DeepSeek sell-off reminds investors of the biggest earnings story holding up the stock market
Monday's swift sell-off in the markets serves as a reminder for not only what's been the driving force of the bull market thus far, but also what investors have been expecting to come in 2025. It's all about Big Tech earnings.
New developments from Chinese artificial intelligence DeepSeek sparked the rout as investor concerns over brewing competition in the AI space for Nvidia (NVDA) and other Big Tech names prompted a pause in the US AI trade.
Nvidia stock dropped more than 16%. Meanwhile, fellow "Magnificent Seven" members Microsoft (MSFT), Alphabet (GOOGL,GOOG), and Tesla (TSLA) were all off 2% or more in midday trading. Broadcom (AVGO), another large player in the AI space, was down more than 16%.
"When expectations are high, one skeptical headline can knock the market off its axis," Ritholtz Wealth Management chief investment strategist Callie Cox wrote in a note on Monday. "That’s exactly what we’re seeing today."
A slowdown in Big Tech's rapid earnings growth has been a risk to the market that strategists have been talking about for more than a year. With index valuations near multi-decade highs and the 10 largest stocks comprising nearly 40% of the S&P 500, strategists have argued the rapid rally in stocks is increasingly on thin ice.
"You have so much concentration in one area of the market — this has been the AI dominant themed market — and all of a sudden you bring in some uncertainty to that market, the initial reaction is to sell first and ask questions later," Truist co-chief investment officer Keith Lerner told Yahoo Finance.
Unlike other risks like higher interest rates or sticky inflation, there hasn't been a clear story for why the exceptional Big Tech earnings growth story would collapse.

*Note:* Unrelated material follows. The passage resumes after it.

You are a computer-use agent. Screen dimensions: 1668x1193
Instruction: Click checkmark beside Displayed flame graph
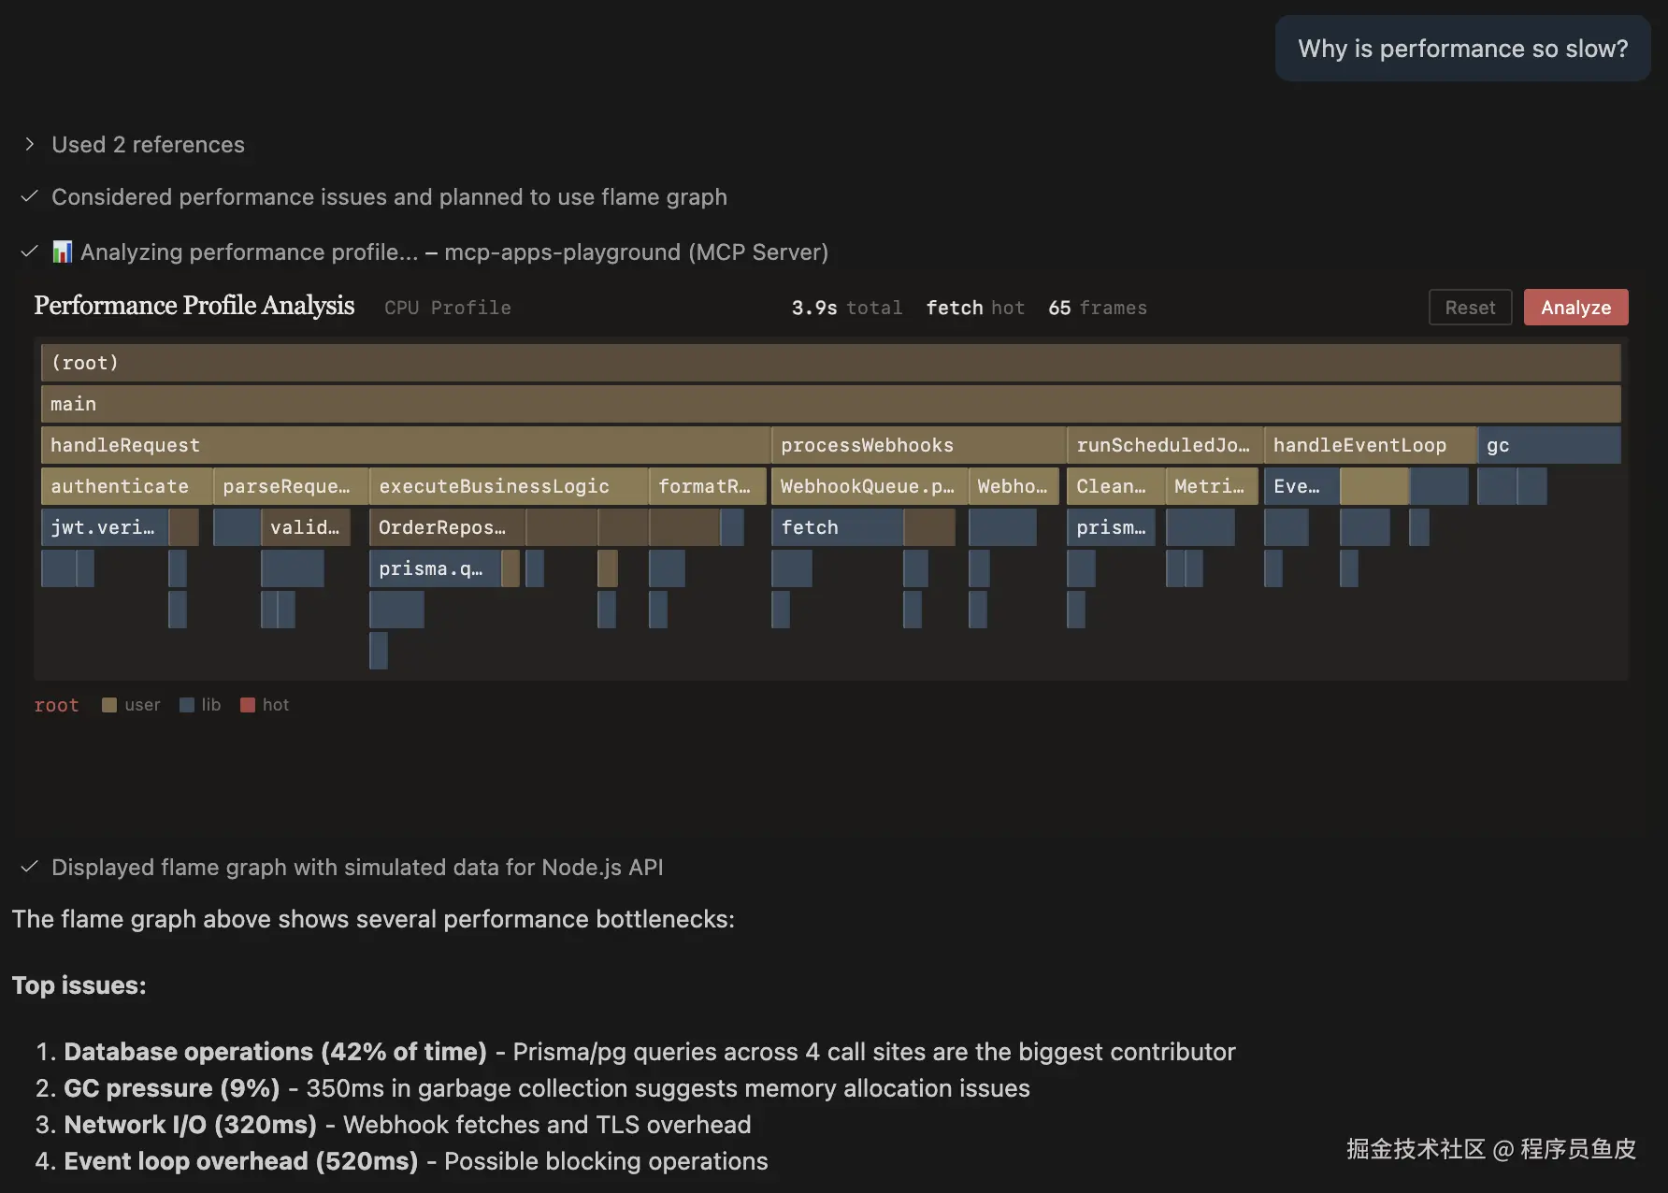coord(30,867)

For now, DeepSeek's new AI model appears to be a tangible reason for investors to question whether the high earnings expectations will truly follow through.
"The biggest risks are the ones that we're not talking about," Lerner said. "And everyone thinks it's tariffs and China. And, you know, really, what we're finding out is [DeepSeek] wasn't on anyone's bingo card."

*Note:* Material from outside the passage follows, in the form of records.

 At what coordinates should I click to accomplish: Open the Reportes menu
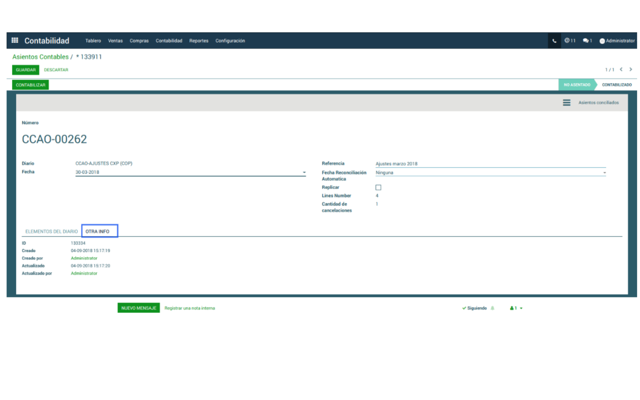(199, 41)
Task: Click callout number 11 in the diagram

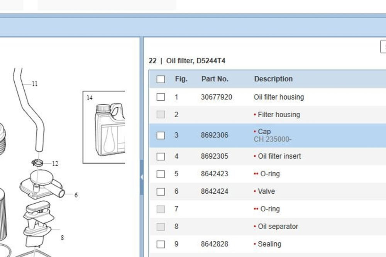Action: click(35, 84)

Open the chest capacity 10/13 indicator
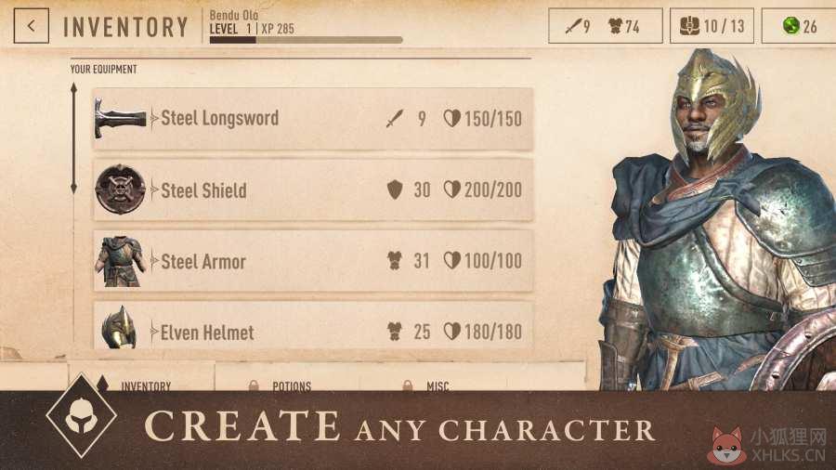[x=712, y=26]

In 2024, Magnificent Seven earnings outperformed the rest of the S&P 500 index by 30 percentage points, per research from Goldman Sachs. And while that margin is expected to slow in the year ahead, causing some to call for a broadening out of stock market returns, Big Tech earnings growth remains a key pillar of the bull market thesis.
The "Magnificent Seven" stocks are expected to grow earnings by 21.7% in the fourth quarter compared to the 9.7% earnings growth projected for the other 493 tech stocks. The year-over-year growth rate for the "Magnificent Seven" is expected to slow in the first quarter before accelerating once more to year-over-year earnings growth of more than 24% in the third quarter.